Por Luc Matheron, publicado em Jornal GGN –
Em 1936, o golpe de Estado liderado pelo general Franco se organizou para tomar a capital, Madri, e depor o governo eleito da Segunda República, liderado pela Frente Popular, dando início à guerra civil espanhola. Taticamente, havia quatro brigadas (as colunas) convergindo rumo à capital e um dos generais disse: “Uma quinta coluna já está trabalhando para nós dentro da cidade”. Como um cavalo de Tróia, elementos infiltrados no campo republicano semeavam desinformação e desconfiança para enfraquecer a resistência ao golpe.
Desde então associada a traição, a expressão veio renascer no Brasil no bojo de uma campanha eleitoral atípica em que o “vale-tudo” se torna a estratégia mais usual.

- Dados fornecidos
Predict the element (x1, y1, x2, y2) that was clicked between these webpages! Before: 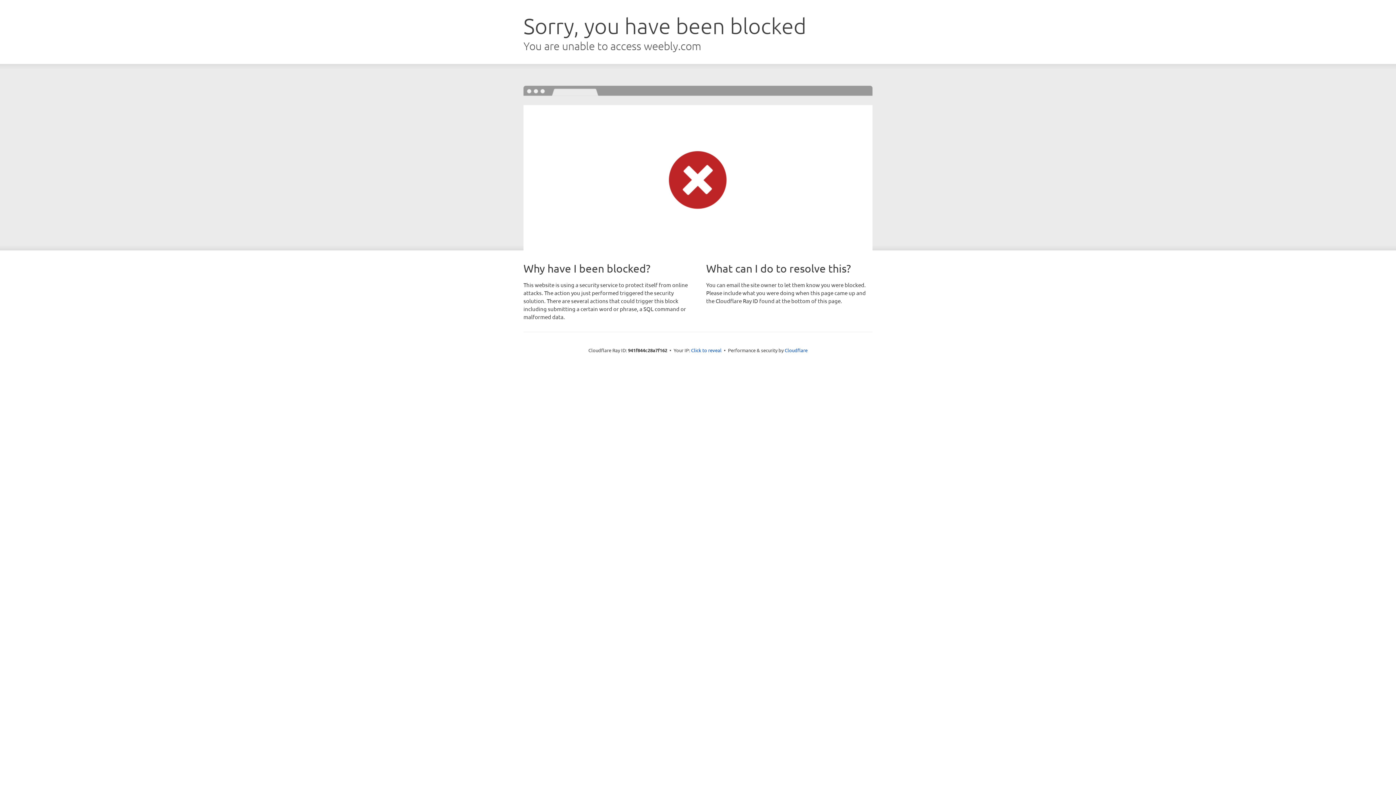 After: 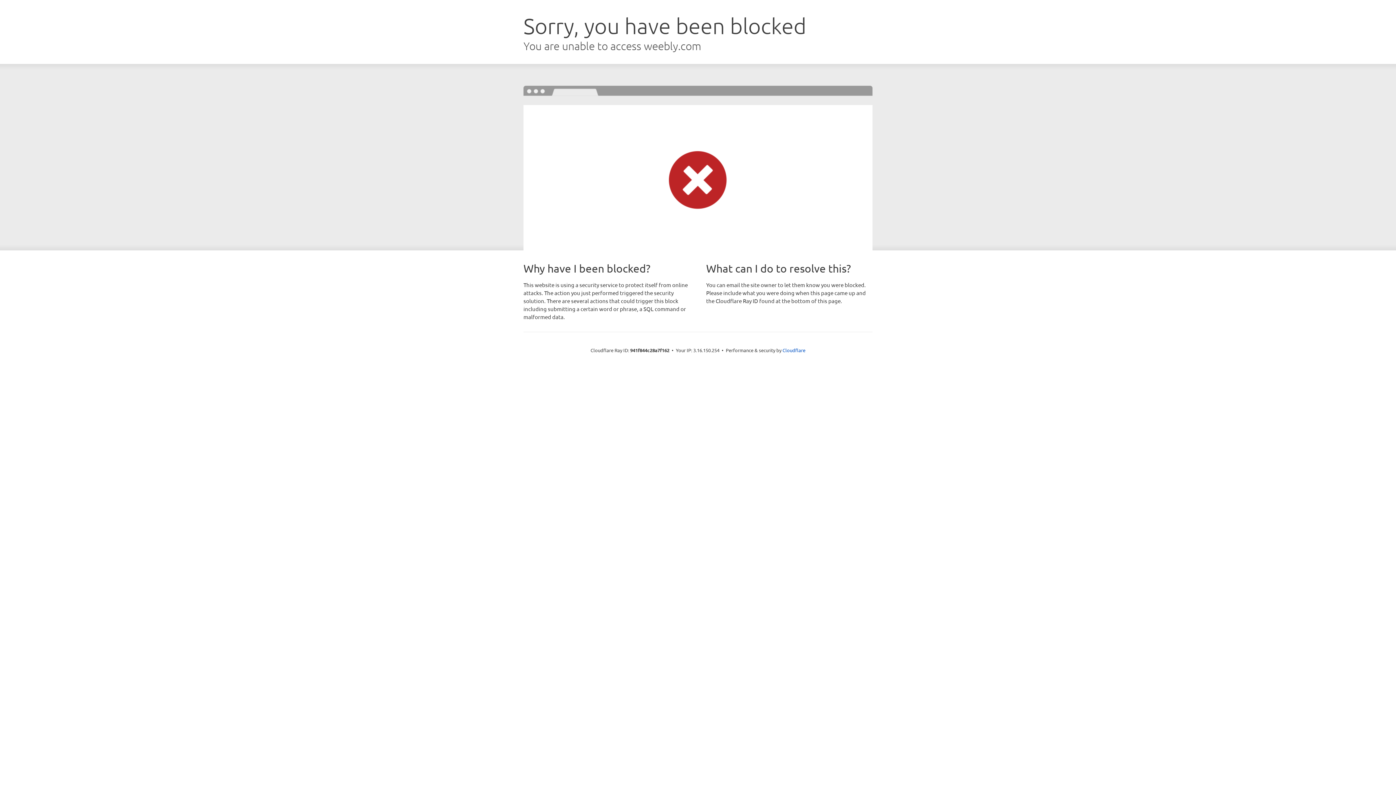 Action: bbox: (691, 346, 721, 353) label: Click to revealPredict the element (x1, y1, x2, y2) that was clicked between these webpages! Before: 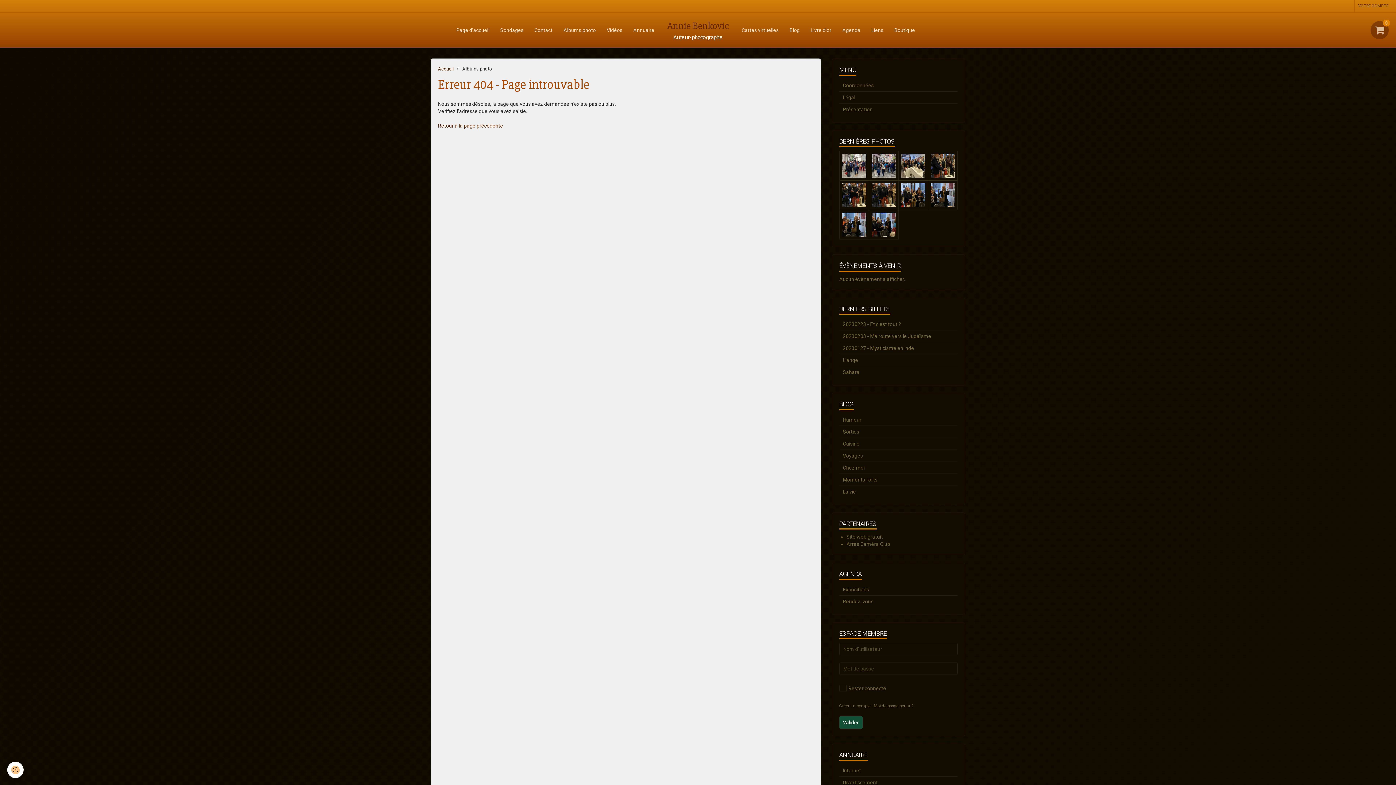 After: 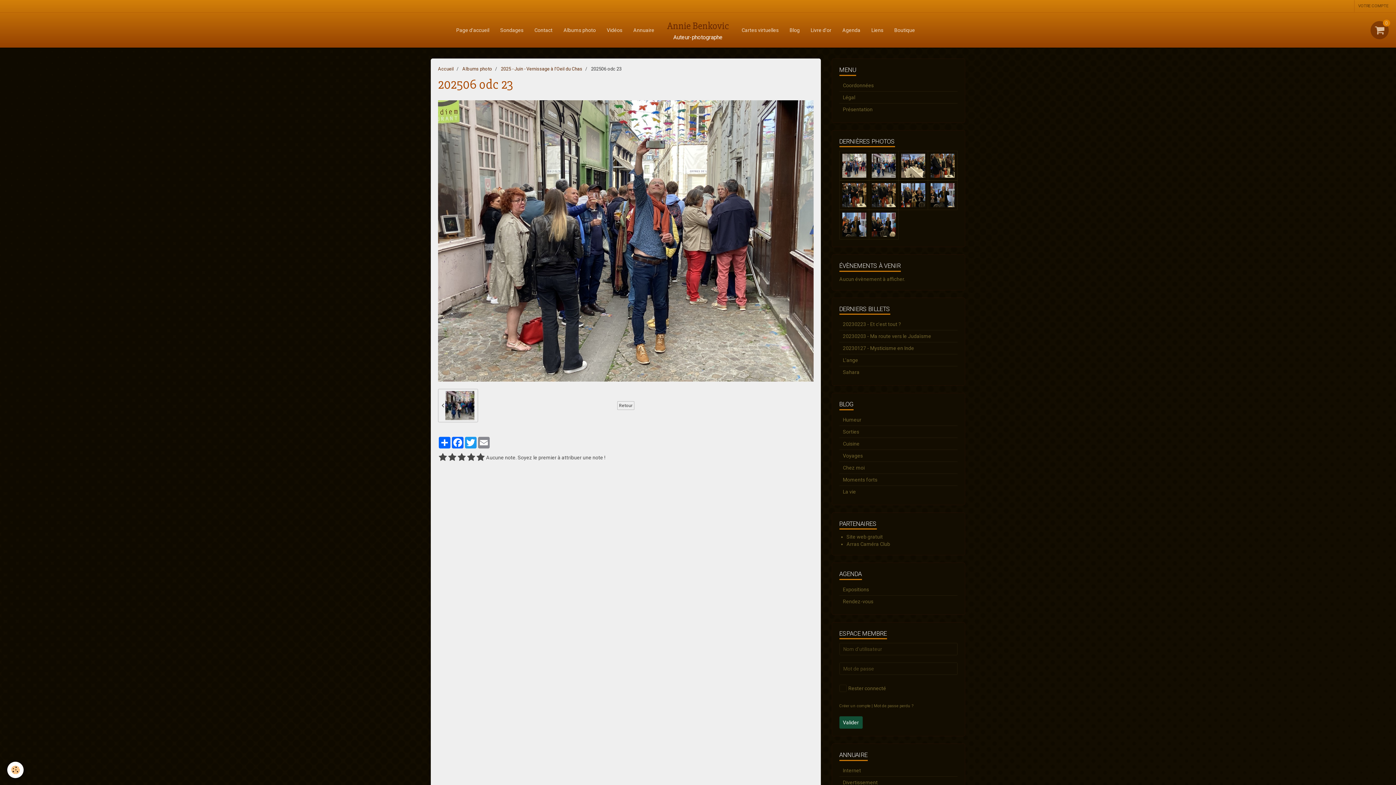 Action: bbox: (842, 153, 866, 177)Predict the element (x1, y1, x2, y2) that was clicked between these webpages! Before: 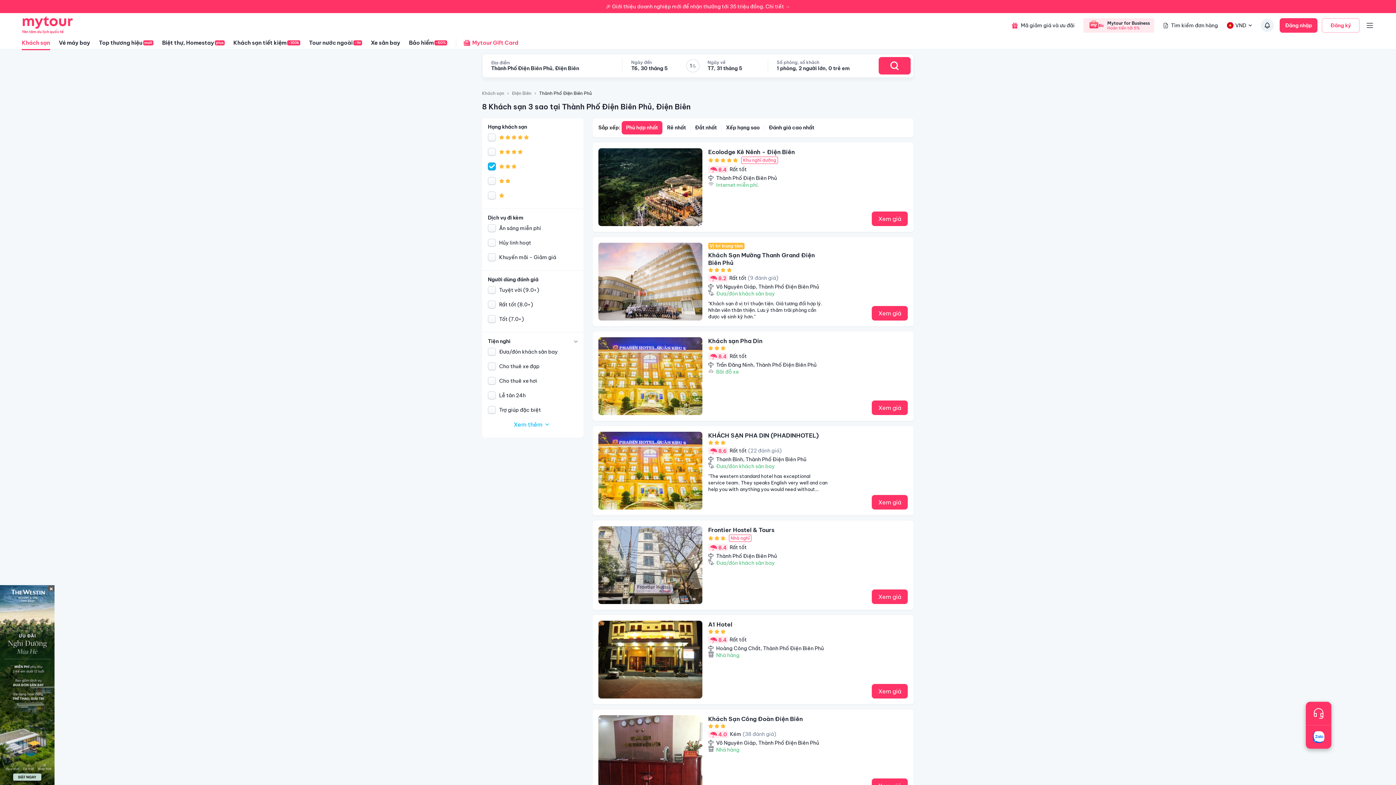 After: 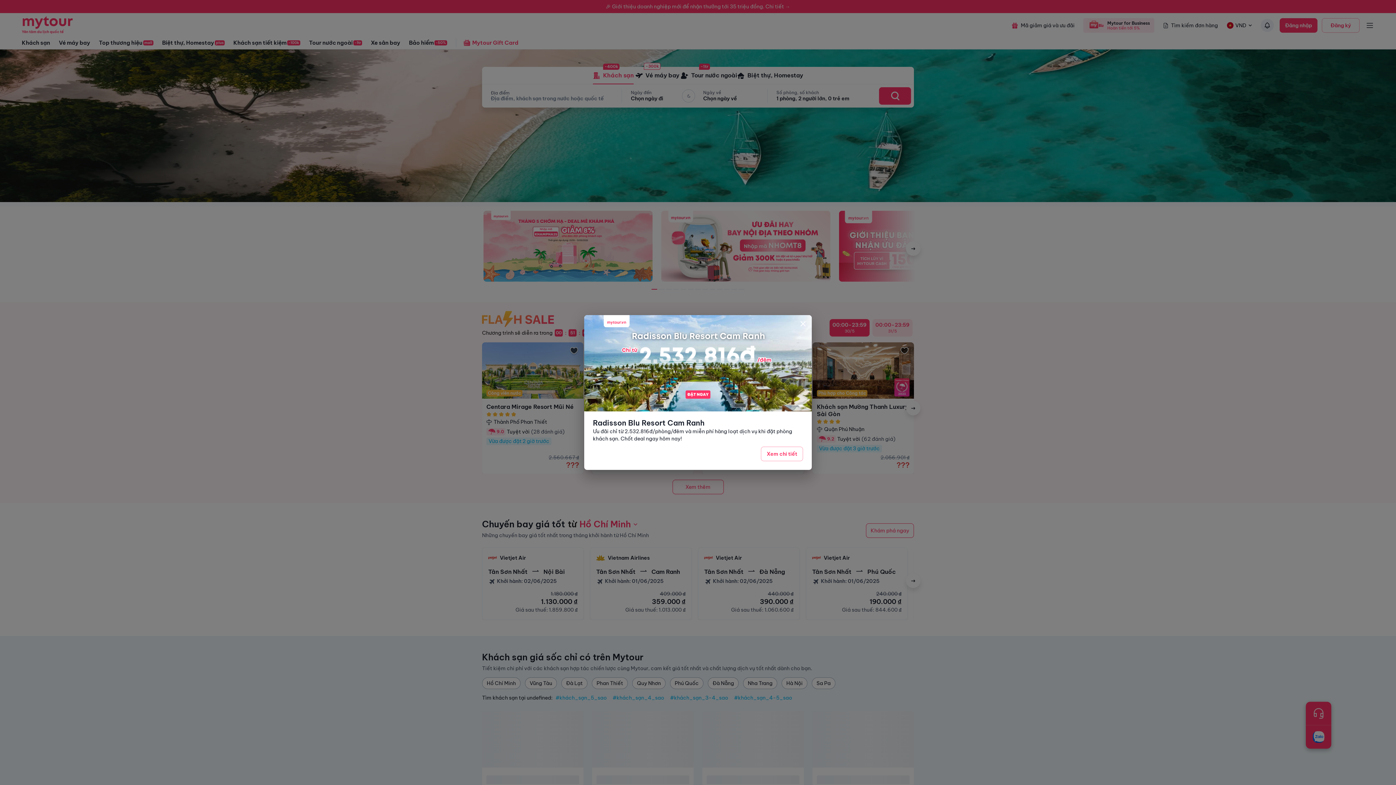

- Tarefa proposta 1
Reproduza, sem nenhuma alteração, o trecho do texto apresentado que começa nas palavras "Desde então associada" e termina logo após as palavras "estratégia mais usual.".
- Tarefa proposta 2
Indique se cada afirmação a seguir está de acordo com o texto apresentado, respondendo sim ou não e citando literalmente as palavras do texto que decidem cada caso. (a) O golpe de 1936 pretendia depor o governo eleito da Segunda República. (b) Cinco colunas convergiam rumo a Madri. (c) A expressão renasceu no Brasil durante uma campanha eleitoral.

- Resposta correta 1
Desde então associada a traição, a expressão veio renascer no Brasil no bojo de uma campanha eleitoral atípica em que o “vale-tudo” se torna a estratégia mais usual.

- Resposta correta 2
(a) Sim: "depor o governo eleito da Segunda República".
(b) Não: "havia quatro brigadas (as colunas) convergindo rumo à capital".
(c) Sim: "a expressão veio renascer no Brasil no bojo de uma campanha eleitoral atípica".